Kim dayanabilir zamanın kırbacına?
Zorbanın kahrına, gururunun çiğnenmesine,
Sevgisinin kepaze edilmesine,
Kanunların bu kadar yavaş
Yüzsüzlüğün bu kadar çabuk yürümesine,
Kötülere kul olmasına iyi insanın
Bir bıçak saplayıp göğsüne kurtulmak varken?
Kim ister bütün bunlara katlanmak
Ağır bir hayatın altından inleyip terlemek,
Ölümden sonraki bir şeyden korkmasa,
O kimsenin gidip de dönmediği bilinmez dünya
Ürkütmese yüreğini?
Bilmediğimiz belalara atılmaktansa
Çektiklerine razı etmese insanı?
Bilinç böyle korkak ediyor hepimizi:
Düşüncenin soluk ışığı bulandırıyor
Yürekten gelenin doğal rengini.
Ve nice büyük, yiğitçe atılışlar
Yollarını değiştirip bu yüzden,
Bir iş, bir eylem olma gücünü yitiriyorlar.
Ama sus, bak, güzel Ophelia geliyor.
Peri kızı dualarında unutma beni,
Ve bütün günahlarımı.

Hamlet, Shakespeare
Çev. S. Eyuboğlu

8 yorum:

Ayça Yaşıt dedi ki...

Ophelia çıldırır ve Nil'in azgın sularında "olmama"yı seçer.

Sevgiyle...

endiseliperi dedi ki...

kehanetiniz doğru, atze hanım:p ama sorarım size; çıldırmışların seçeneğinden bahsedebilir miyiz? çıldırmak, aklın ablukasından taşarak kendi bildiğini okutmaz mı insana?
:)
canım atze. hangi yaratığın peşinden, kimbilir hangi alemlerdesin şimdi. öpüyorum. sevgiler.

Ayça Yaşıt dedi ki...

Ophelia'nın çıldırmışlığı anlayanı hayran bırakır. Kimse üstünde yeteri kadar durmamıştır, Ophelia'da bunu ister zaten. Kediler gibi ölmeyi bilir, kimsecikler yokken, sezdirmeden. Ortalığı velveleye vermez, Hamlet'ine kavuşurcasına süzülür suya, ne de mutludur.

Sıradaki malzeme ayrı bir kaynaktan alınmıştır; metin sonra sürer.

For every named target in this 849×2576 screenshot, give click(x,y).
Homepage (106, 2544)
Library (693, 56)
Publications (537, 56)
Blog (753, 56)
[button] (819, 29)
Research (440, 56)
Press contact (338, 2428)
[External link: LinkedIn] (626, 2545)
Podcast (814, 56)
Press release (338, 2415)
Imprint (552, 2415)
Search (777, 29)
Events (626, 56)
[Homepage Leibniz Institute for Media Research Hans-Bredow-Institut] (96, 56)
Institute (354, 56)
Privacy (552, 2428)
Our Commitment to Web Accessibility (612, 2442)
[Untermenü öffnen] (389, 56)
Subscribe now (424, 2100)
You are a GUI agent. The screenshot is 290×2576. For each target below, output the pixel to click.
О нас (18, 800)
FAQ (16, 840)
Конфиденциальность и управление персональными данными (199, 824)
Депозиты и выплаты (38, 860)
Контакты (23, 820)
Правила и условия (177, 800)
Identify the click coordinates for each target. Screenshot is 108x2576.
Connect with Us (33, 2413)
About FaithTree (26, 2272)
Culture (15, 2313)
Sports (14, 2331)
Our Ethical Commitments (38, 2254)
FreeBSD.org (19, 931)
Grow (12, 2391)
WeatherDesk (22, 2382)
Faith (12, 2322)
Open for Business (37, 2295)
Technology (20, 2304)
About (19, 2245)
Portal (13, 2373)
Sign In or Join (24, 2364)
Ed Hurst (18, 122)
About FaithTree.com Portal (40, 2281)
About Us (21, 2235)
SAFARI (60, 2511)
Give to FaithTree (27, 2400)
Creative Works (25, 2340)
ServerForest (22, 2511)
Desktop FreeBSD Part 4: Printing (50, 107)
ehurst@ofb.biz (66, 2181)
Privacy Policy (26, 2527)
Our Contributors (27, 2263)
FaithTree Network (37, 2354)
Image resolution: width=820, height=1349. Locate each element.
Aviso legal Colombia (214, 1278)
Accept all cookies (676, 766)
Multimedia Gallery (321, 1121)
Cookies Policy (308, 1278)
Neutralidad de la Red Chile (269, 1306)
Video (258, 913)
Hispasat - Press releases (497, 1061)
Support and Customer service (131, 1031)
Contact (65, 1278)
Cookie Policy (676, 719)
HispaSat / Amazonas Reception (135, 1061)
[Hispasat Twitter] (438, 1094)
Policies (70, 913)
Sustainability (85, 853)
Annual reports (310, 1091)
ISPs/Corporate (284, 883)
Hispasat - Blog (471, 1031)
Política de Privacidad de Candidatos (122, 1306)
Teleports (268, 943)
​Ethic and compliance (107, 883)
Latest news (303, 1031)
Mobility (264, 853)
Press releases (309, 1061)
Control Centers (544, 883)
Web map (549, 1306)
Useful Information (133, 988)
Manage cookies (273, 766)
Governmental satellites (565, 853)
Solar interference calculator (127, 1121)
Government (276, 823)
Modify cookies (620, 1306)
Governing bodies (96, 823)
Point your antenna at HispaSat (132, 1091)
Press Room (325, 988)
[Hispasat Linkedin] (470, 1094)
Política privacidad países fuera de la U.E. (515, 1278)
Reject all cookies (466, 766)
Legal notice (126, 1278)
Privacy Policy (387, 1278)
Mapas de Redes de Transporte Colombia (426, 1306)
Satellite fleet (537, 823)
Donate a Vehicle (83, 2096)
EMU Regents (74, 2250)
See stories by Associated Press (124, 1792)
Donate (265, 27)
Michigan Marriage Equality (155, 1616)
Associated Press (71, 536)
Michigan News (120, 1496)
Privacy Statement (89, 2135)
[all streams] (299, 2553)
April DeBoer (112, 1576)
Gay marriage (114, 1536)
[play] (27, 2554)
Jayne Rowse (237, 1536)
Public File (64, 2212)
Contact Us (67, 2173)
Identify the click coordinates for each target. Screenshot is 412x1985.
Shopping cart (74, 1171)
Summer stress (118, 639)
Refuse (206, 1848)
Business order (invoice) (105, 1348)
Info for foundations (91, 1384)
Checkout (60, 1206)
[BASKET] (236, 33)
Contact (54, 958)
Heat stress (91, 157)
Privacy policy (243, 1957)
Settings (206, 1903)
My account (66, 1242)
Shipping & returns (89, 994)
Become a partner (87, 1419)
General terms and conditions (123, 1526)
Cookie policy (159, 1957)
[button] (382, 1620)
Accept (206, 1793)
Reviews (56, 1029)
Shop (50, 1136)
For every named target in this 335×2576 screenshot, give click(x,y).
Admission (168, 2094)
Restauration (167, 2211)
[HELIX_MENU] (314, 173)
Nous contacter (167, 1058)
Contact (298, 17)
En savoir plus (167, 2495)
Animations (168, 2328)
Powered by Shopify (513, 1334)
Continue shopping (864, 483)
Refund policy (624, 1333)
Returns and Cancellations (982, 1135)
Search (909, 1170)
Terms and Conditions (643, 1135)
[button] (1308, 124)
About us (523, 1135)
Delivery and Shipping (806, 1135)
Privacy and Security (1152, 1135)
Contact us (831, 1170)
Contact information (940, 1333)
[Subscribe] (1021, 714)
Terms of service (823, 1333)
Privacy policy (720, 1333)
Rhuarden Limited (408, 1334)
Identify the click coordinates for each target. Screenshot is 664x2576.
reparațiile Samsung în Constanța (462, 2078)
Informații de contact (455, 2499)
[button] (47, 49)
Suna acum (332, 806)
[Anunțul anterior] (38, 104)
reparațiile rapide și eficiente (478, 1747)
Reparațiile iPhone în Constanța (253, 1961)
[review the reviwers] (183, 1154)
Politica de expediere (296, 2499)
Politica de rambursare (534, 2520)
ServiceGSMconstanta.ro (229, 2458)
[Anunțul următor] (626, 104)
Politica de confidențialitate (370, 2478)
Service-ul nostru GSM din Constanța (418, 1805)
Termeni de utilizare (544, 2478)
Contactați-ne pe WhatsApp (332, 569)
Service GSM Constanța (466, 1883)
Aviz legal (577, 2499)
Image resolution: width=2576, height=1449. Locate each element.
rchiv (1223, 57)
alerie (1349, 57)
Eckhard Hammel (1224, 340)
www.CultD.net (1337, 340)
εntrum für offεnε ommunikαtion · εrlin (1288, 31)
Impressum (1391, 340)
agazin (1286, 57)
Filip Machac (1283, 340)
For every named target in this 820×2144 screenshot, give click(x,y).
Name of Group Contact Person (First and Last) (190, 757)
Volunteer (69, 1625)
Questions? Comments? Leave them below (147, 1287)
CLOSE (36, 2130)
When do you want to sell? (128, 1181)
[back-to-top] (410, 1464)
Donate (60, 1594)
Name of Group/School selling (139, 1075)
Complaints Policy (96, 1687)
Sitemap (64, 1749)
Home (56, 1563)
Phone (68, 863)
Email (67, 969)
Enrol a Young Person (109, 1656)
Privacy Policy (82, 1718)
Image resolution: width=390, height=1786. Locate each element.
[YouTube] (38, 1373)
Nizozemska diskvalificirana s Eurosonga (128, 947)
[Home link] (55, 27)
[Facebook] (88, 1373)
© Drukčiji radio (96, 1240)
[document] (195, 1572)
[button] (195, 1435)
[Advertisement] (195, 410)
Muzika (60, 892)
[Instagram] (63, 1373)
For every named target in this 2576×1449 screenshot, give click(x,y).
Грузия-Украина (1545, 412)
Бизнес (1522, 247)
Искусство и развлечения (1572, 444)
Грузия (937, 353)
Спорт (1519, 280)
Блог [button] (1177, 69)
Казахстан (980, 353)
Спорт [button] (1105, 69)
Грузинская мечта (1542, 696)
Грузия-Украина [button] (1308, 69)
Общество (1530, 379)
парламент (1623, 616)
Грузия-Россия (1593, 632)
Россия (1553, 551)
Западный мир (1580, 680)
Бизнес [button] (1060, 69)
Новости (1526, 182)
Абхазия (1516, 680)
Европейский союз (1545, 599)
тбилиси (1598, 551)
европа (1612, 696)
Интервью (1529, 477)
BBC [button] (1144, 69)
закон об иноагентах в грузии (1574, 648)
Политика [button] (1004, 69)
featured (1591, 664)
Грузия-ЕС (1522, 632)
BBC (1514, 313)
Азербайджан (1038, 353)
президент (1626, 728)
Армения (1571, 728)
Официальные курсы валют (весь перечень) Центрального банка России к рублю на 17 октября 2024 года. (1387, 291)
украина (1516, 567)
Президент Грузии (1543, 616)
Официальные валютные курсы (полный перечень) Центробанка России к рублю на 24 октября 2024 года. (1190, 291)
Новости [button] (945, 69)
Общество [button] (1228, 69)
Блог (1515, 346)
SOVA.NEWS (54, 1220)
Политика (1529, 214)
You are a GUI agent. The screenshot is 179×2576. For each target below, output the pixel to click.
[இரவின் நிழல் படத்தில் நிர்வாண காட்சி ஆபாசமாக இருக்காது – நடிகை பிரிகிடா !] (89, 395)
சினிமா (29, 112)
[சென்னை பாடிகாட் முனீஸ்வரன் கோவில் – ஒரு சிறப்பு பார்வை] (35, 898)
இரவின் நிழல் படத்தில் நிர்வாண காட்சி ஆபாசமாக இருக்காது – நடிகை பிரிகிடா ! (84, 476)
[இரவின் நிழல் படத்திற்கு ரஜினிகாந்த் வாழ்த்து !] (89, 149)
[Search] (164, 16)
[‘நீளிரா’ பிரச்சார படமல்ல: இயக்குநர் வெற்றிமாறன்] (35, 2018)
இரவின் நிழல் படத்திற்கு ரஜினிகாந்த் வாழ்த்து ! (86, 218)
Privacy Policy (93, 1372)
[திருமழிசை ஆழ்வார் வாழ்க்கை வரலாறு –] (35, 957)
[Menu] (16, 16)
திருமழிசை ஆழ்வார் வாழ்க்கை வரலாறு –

Ben severim delileri, çıldırmışları, birbirimizi tanır, selam veririz. :)

Delinin biri koşturuyormuş meydanda "Yumurtalaaaaaar! Yumurtalaaaar!", o sırada taksiye binen bir şairin camına burnunu yapıştırmış, zamanı durdurmuş, nezaketle "kabuğunuzu kırın." demiş.

Gülücükler.

endiseliperi dedi ki...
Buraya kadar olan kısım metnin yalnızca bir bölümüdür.